車椅子の男性が辿る心の軌跡をていねいに描く

 2019年のおわり、香港映画が誇る大スター、アンソニー・ウォン(黄秋生)との再会に心がときめきっぱなしだった。58歳になった彼が、10年ぶりの来日に携えてきたのは『淪落の人』。香港のみならずアジアやヨーロッパでも高い評価を得たこの作品で、彼は事故で半身不随になり車椅子生活を余儀なくされた初老の男に扮し、渾身の演技を披露している。

 夢も希望も失っていた男が若いフィリピン人のメイドと出会い、彼女の夢の実現をサポートすることで、自分の人生にも光を灯す。隔たりのあったふたりの心がじょじょに交わっていくプロセス。積み重ねるエピソードは小さくてさりげないけれど、ひとつひとつが心に響く。
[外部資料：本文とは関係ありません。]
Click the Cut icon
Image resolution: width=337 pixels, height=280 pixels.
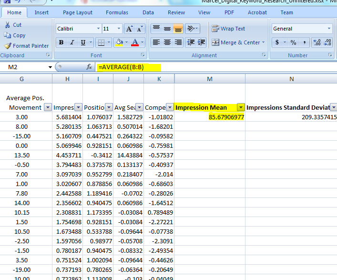tap(13, 25)
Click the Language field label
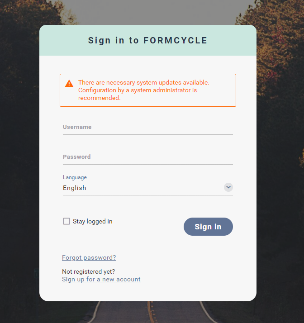This screenshot has width=304, height=323. [75, 177]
自らの脚本で監督デビューを果たしたオリヴァー・チャンのストレートな感性が新鮮だ。

 「彼女自身が何年も温めてきたテーマの実現だから、深い想いがていねいに描かれていると思う。商業映画の多い香港では、はじめてフィリピン人のメイドにスポットを当てた珍しいテーマの作品。それに、僕としてはずっと前からこういう役柄を演じたいと願っていた。だからこれはチャンスだと、飛びついた」

 と、インタビューで語る。聞けば、即決で出演をOK、しかもノーギャラだったという。

画像: 事故で不自由になった身体に引け目を感じ、家族とも距離を置く男性。彼の空虚な毎日は、あるフィリピン人のメイドと出会ったことで変わっていく……

事故で不自由になった身体に引け目を感じ、家族とも距離を置く男性。彼の空虚な毎日は、あるフィリピン人のメイドと出会ったことで変わっていく……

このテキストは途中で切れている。